The more of Elmer’s Engines I build the move I love ‘em. This time I chose his #3 engine – an Open Column which describes the appearance. The engine employs porting on the crankshaft in the same way as his ‘Standy’ engine.
My first posting on this build covers what Elmer calls the bearing which in reality is also the main frame of the engine. I had a chunk of hexagon brass bar which was machined to shape on the mill. Here’s how I did it. (Click on pics if you want to see a larger image).
- With metric conversion calculator on hand I measured up for the bearing/engine frame.
- The chunk of hexagon bar was cut overlength by 3 or 4 mm in around 30 seconds on my bandsaw
- An indexable cutter was used in the first stage of squaring up my hexagon bar.
- This is one occassion where protection against flying swarf is essential.
- As my indexable cutter was not wide enough to pass in one sweep I switched to a fly cutter for the removal of the last few mm.
- Using my edge finder I locate the precise edge of the workpiece. Zero my DRO, move in half the width of the edgefinder (2.5mm) zero again and that positions the centre line of the chuck exactly on the edge.
- An end mill cutter in my mill was used to carefully shape the block to plan dimensions.
- A satisfying afternoons work, the frame now ready to receive the drilling of airways and fixing holes.
One or two points that may give a better appreciation of my approach to building the frame.
The plan for this engine is available for you to download, free of charge at http://www.john-tom.com/html/ElmersEngines.html I always convert plan dimensions into metric using a simple chart from my Model Engineers Handbook.
Whilst the plan showed the making of the frame in two pieces the ‘chunk’ of brass bar I found in my materials stash enabled me to make it in one piece therby avoiding the need to solder. Soldering will be required later in the build and I will try to guide you through the art of hard or silver soldering when I reach that stage.

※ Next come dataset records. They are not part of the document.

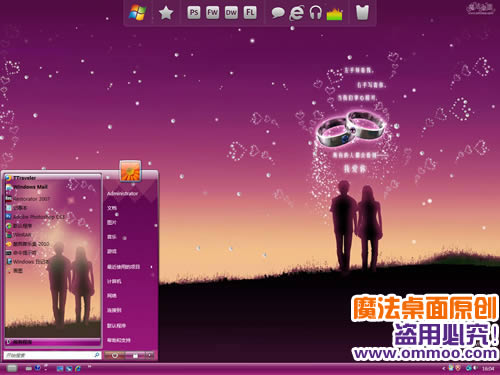Open the recycle bin in the dock
The image size is (500, 375).
(362, 13)
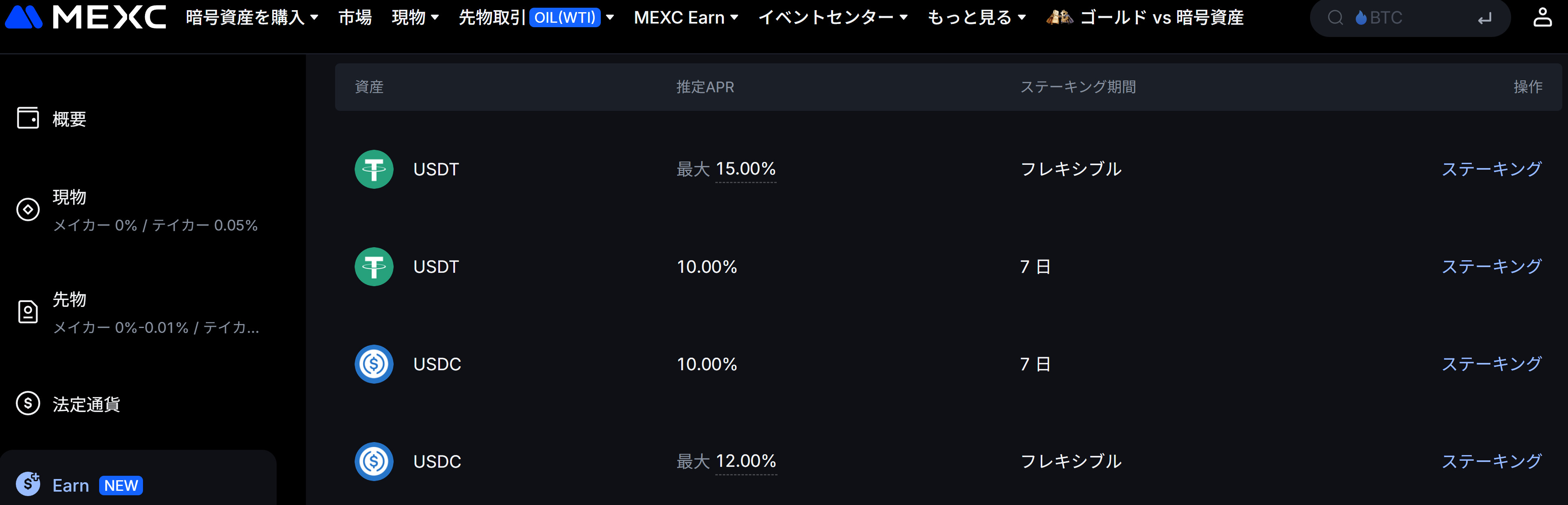Click the 先物 futures account icon in sidebar
Image resolution: width=1568 pixels, height=505 pixels.
tap(28, 311)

I regard my bandsaw as a vital piece of kit in the workshop. I no longer have the stamina to hack through great chunks of metal. You may notice the steps I have taken to hold short lengths of stock in the saw vice. The long screw keeps the vice jaws parallel whilst I have ‘extended’ the movable jaw with a piece of bar. Sometimes a little ingenuity is called for.
I appreciate that some of you may not have a milling facility. You can get round this to a large degree by buying brass stock closer to the finished shape and dimensions.

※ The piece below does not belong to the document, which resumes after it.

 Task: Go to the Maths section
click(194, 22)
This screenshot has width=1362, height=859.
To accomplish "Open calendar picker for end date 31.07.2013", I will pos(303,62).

In shaping up the frame in the mill I usually take 0.5mm cuts when flycutting brass. With the end mill I probably advance the cutter something like 0.75mm at a time. I reckon more workpieces finish up in the scrap bin through overly optimistic depths of cut. It is sometimes tempting to take deeper cuts to speed the job along. My advice (learnt the hard way) is resist and avoid wasting hours of work.
You will see in the last picture that I have already drilled the hole for the crankshaft. I wanted to do this before milling the gap between the two bearing ends. It is particularly important on this engine to have a good, almost tight fit of the crankshaft through the bearings to prevent pressure loss. Running in will soon ease any tightness. I decided to use 5mm steel for my crankshaft which on the vernier measured 4.9mm. I selected a 4.7mm drill in the knowledge that the drilling action always produces a slightly larger hole than you might be expecting. Drill a fraction oversize can reduce all your hard work to scrap. Better to be undersize – its much easier to remove metal than put it back.